Records from a dataset:
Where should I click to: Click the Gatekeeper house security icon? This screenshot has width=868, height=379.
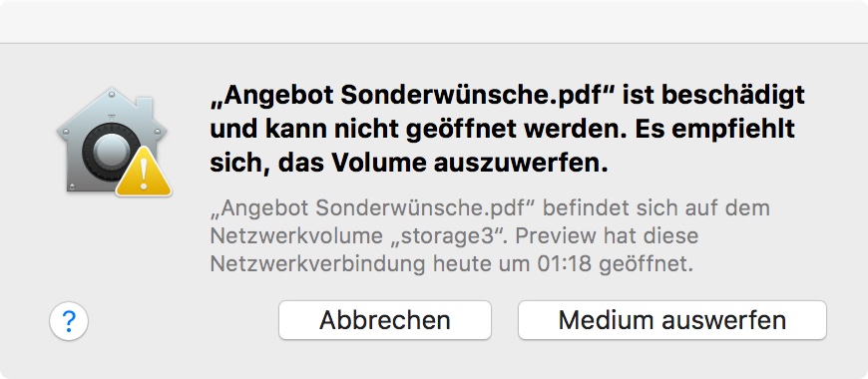[x=113, y=141]
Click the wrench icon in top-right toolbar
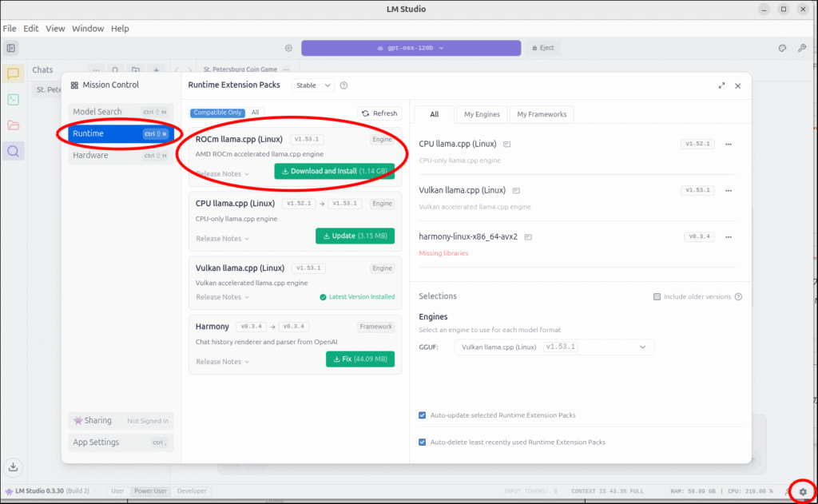The image size is (818, 504). (802, 48)
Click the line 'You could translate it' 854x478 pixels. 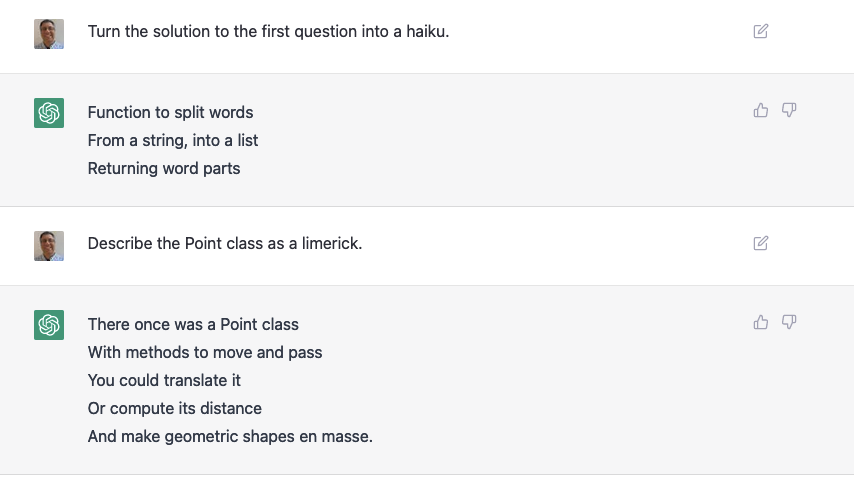[164, 380]
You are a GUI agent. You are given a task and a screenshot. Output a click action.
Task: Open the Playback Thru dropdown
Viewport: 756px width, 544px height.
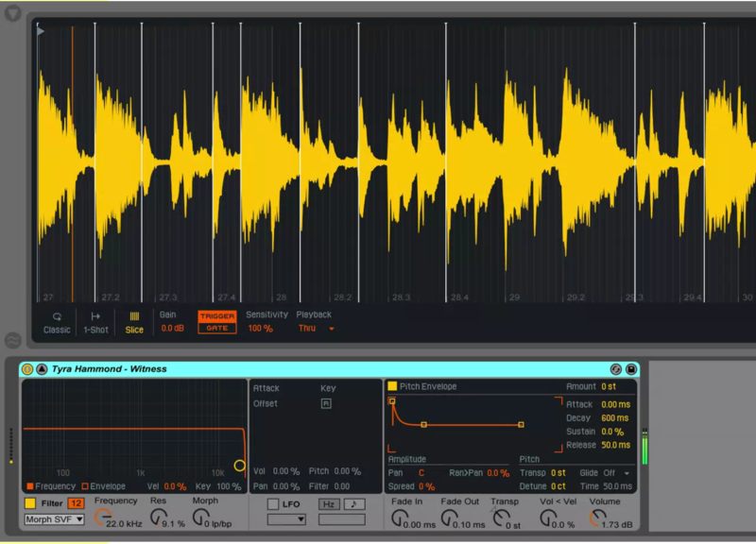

# Work to be completed
Give again, word for word, the lines from the one containing "Task: Open the Playback Thru dropdown" through the last line of the entries, with pictures omitted and nothing added.

# Solution
Task: Open the Playback Thru dropdown
Viewport: 756px width, 544px height.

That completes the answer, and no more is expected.